Despite the frightening variety of scenarios that could disrupt a nonprofit's operations, there are still many misconceptions about business continuity planning that keep a nonprofit from making such plans.

Five Myths About Business Continuity Planning

Myth #1: We have a small nonprofit organization. It won't matter if our office is closed for a few weeks.

In the few weeks that your office is closed, your staff, clients, and donors, may have no idea how to contact you, and may wonder if your nonprofit still exists. Staff will understandably be anxious to hear if they still have jobs and can expect to receive a paycheck. Clients will wonder how they might continue to access services. Donors will wonder how they might send contributions — but to where? A business continuity plan will provide direction in completing those initial tasks that are crucial in communicating to your stakeholders and the community at large.

Myth #2: We aren't a large enough organization to require business continuity planning.

Organizations of all sizes need to establish a business continuity plan and keep it up to date. Your organization exists to fulfill its mission and serve the community. Neglecting to develop an effective business continuity plan for your nonprofit has the potential for permanently damaging your organization.

Myth #3: Nothing ever happens here — we don't even have floods.

The sad reality is that your nonprofit's operations can be disrupted by many types of events — many which may seem like remote possibilities.

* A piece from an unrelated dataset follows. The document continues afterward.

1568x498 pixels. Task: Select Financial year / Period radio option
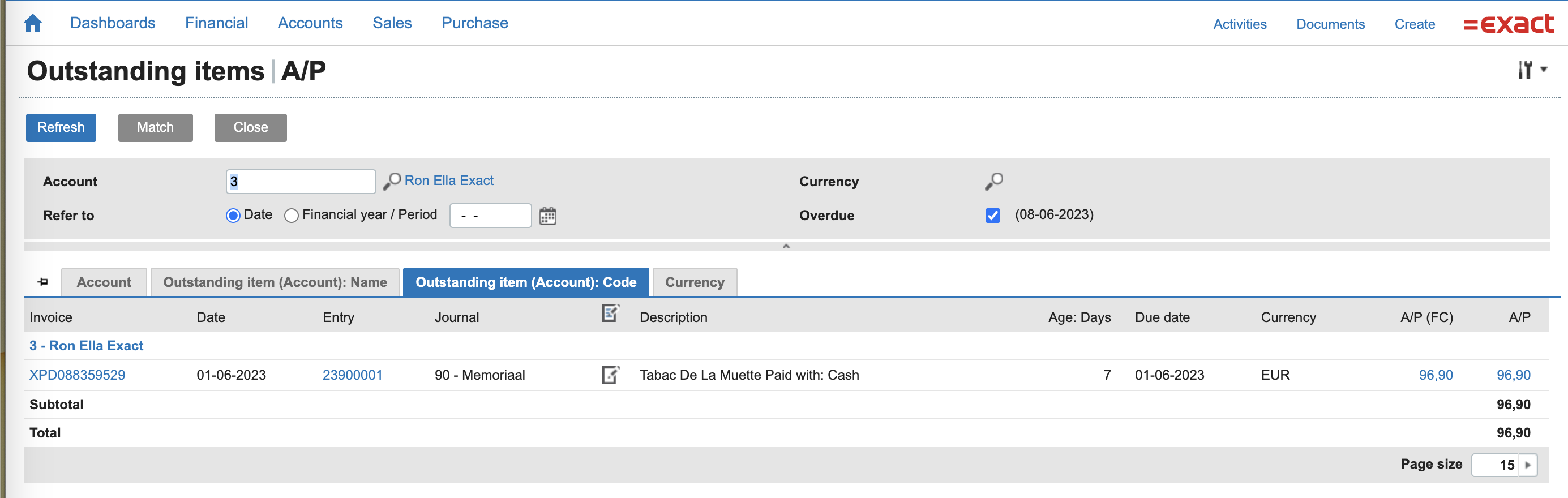pos(292,216)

But should they occur, each of these events upset operations, as well as distress staff and other stakeholders.

Myth #4: We can just back up some files and store them in the safe deposit box at our local bank.

Business continuity planning is more than just collecting and storing data. It is a method to establish protocols and procedures within your organization to deal with the tasks that will be necessary to restart your organization's operations, and to provide essential information to your stakeholders and the community at large.

Myth #5: This is a project for the clerical staff.

Business continuity planning must start at the highest levels of the organization. The board and senior management need to endorse business continuity planning and to model the behaviors necessary to begin the planning process. Business continuity planning will — only be effective — if the entire organization is involved — and everyone — from the executive director to the maintenance staff — is held accountable for his or her part of the plan.

Ready to Begin? Let's Go!

If you're ready to start business continuity planning, that's great! Click here for more information.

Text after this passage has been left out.